What you have to do: Please copy the listing below line for line, changing nothing.

Supplied records:
^^^^^^^^^^^^^^^^

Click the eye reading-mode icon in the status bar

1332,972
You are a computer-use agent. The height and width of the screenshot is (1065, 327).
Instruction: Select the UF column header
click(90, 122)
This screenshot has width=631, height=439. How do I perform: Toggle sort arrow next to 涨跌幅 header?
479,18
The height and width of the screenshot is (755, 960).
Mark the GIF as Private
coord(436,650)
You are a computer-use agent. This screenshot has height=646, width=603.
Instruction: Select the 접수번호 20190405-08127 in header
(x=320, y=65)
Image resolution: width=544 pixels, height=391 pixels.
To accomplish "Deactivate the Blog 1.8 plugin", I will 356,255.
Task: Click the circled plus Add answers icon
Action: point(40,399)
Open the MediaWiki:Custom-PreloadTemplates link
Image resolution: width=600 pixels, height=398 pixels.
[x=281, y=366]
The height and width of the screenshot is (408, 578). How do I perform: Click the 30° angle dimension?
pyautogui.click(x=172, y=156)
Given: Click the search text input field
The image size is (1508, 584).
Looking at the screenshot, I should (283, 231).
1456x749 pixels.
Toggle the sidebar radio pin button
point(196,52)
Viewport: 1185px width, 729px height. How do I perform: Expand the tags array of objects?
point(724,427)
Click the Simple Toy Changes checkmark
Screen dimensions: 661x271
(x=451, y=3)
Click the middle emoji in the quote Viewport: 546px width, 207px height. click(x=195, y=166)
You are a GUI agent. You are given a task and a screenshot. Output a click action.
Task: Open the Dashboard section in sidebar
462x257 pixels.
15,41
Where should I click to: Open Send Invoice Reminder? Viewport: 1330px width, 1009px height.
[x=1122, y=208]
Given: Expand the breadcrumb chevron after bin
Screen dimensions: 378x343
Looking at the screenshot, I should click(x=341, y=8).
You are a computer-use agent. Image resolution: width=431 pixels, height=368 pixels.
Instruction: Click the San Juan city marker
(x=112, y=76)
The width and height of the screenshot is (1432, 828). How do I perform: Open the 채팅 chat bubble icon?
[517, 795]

^^^^^^^^^^^^^^^^

Result for this task:
Click the eye reading-mode icon in the status bar

1332,972
You are a computer-use agent. The height and width of the screenshot is (1065, 327).
Instruction: Select the UF column header
click(90, 122)
This screenshot has width=631, height=439. How do I perform: Toggle sort arrow next to 涨跌幅 header?
479,18
The height and width of the screenshot is (755, 960).
Mark the GIF as Private
coord(436,650)
You are a computer-use agent. This screenshot has height=646, width=603.
Instruction: Select the 접수번호 20190405-08127 in header
(x=320, y=65)
Image resolution: width=544 pixels, height=391 pixels.
To accomplish "Deactivate the Blog 1.8 plugin", I will 356,255.
Task: Click the circled plus Add answers icon
Action: point(40,399)
Open the MediaWiki:Custom-PreloadTemplates link
Image resolution: width=600 pixels, height=398 pixels.
[x=281, y=366]
The height and width of the screenshot is (408, 578). How do I perform: Click the 30° angle dimension?
pyautogui.click(x=172, y=156)
Given: Click the search text input field
The image size is (1508, 584).
Looking at the screenshot, I should (283, 231).
1456x749 pixels.
Toggle the sidebar radio pin button
point(196,52)
Viewport: 1185px width, 729px height. How do I perform: Expand the tags array of objects?
point(724,427)
Click the Simple Toy Changes checkmark
Screen dimensions: 661x271
(x=451, y=3)
Click the middle emoji in the quote Viewport: 546px width, 207px height. click(x=195, y=166)
You are a GUI agent. You are given a task and a screenshot. Output a click action.
Task: Open the Dashboard section in sidebar
462x257 pixels.
15,41
Where should I click to: Open Send Invoice Reminder? Viewport: 1330px width, 1009px height.
[x=1122, y=208]
Given: Expand the breadcrumb chevron after bin
Screen dimensions: 378x343
Looking at the screenshot, I should click(x=341, y=8).
You are a computer-use agent. Image resolution: width=431 pixels, height=368 pixels.
Instruction: Click the San Juan city marker
(x=112, y=76)
The width and height of the screenshot is (1432, 828). How do I perform: Open the 채팅 chat bubble icon?
[517, 795]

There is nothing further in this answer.